A lot of people will just say this happened, then this happened, then this happened. I'm like, those are series of facts or statements. That's not a story. A story has four building blocks. And the way to remember it is to remember the itsy bitsy spider. If you want to be a better storyteller, just remember the itsy bitsy spider. There are four parts of that story. The itsy bitsy spider went up the water spout. Down came the rain and washed the spider out. Out came the sun and dried up all the rain and the itsy bitsy spider did the damn thing. Right? Like that is the four parts. Number one.

Status quo. This happened. Number two, tension. Something threatens the status quo, which means it's threatening the desire that the protagonist or character had. So here's the status quo. There's a character in a setting, in a place, and they want something. Then there's a threat to that something or a question, an obstacle, a setback. That's the rain coming out. But then third, there's a turning point, something you didn't expect or something surprising or refreshing, or maybe something dire.

But either way, good or bad or both, the turning point forces your character to persist despite the tension or to resolve it. So you have the status quo. Where did it begin? What did they want? Et cetera. Action, action, action, the tension, the obstacles, the setbacks, the questions, the tension, the turning point, which addresses the tension and improves the forward action. And then the resolution. The it's a bit, the spider went up the spout again. And if you just remember the building blocks.

My advice to you is take any memory or moment from your life and just word vomit on the page. Be completely unfiltered and bad. And then look at that maybe after a little break and then find the four building blocks. Cause then you can decide to play from there. Then you can build. You're like, Ooh, I need more details of what happened in that moment of tension or wow. There is no tension here. It's not really a story. It's like tension is the carbon element for storytelling. No carbon, no life, no tension, no story.

And so this is not like some kind of gift you were given at birth. This is a craft and like any craft you can learn to master it. But ultimately what I just gave you that four part kind of building block structure, it's scaffolding. Like eventually the scaffolding falls away and you just have Corey's tower. You just have like the cathedral of Nancy. You just, build what you're going to build the way you're going to build it. And over time you do it more and more naturally, but you can always return to the scaffolding if you need to get better.

Corey Wilks, Psy.D. (:

In your experience, I know we'll kind of end with this question. In your experience.
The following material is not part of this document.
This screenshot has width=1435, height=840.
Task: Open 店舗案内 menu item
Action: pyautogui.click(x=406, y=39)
What is the biggest mental block that holds people back from telling the story only they can tell?

Jay Acunzo (:

There's this paradox that all communicators face. And it's really acute when you start telling stories, the paradox is if you want to connect deeper externally, you have to turn deeper internally, meaning it's not the action of the story that makes it great, makes it connect. And we think that we think a story is like this giant dragging a club through the earth and we walk out of our homes and it clubs us on the head. And we're like, I got a great story. I sold the company for a billion dollars.

I have this massive trauma in my life and now I have a story or whatever, right? We get into the mode of like my story or newsworthy story, but the best storytellers don't need to experience anything extraordinary because they know how to find and imbue meaning into the ordinary. Right. And so, but that has to require that internal reflection. Like first you have to be a noticer of things. Then you have to feel those things. Then you have to construct both what you notice and how you felt about it.
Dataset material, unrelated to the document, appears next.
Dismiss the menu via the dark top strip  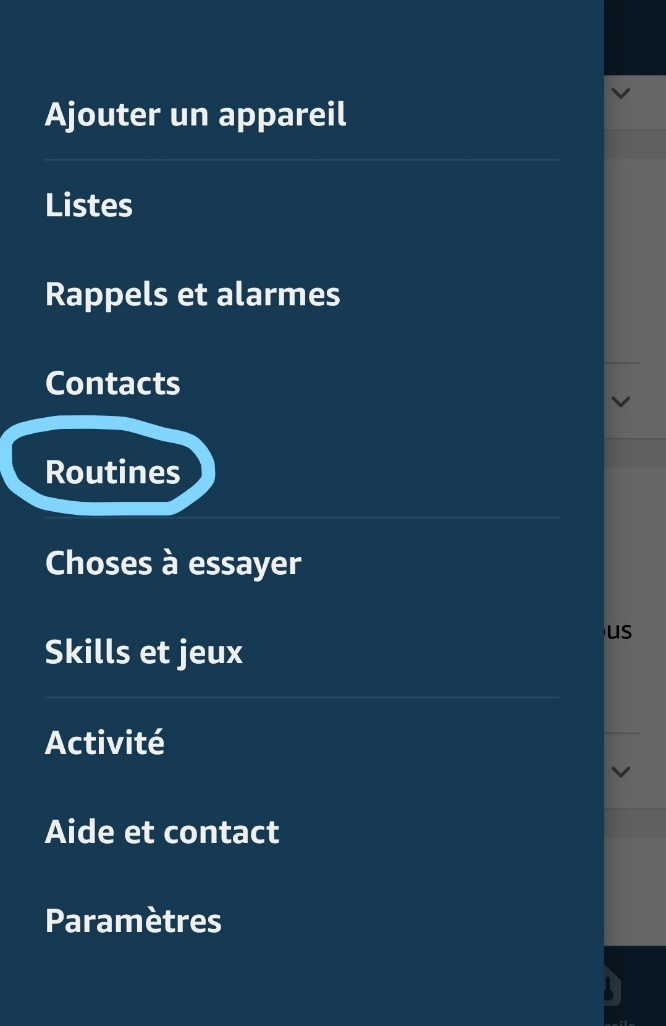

into a story. And especially when we think of the storytelling as part of our marketing, part of our livelihood in some way, we hold that at arm's length. Like we communicate in clip art, which is like, I went to the store or my bad boss, that's clip art. You know, they can picture a boss in their head, but I got to create theater of their mind here. I need more vivid description and more emotional detail and a resonance with them. So we go one level down. We communicate in stock photography. We're like, it's my surly boss.

He had this mustache that he loved. He always wore suspenders. He never listened to a soul. Okay. That's still kind of generic stock photography, right? What's a, what's a vivid story, right? Like give me the actual, vivid story. I worked with this surly boss, always wore suspenders. No one could ever give him any feedback on literally anything, work or life. He was just so quick to shoot everybody down. We just couldn't stand the guy. Here's the best part. He had this mustache. He was really clearly proud of the left side was always longer than the right.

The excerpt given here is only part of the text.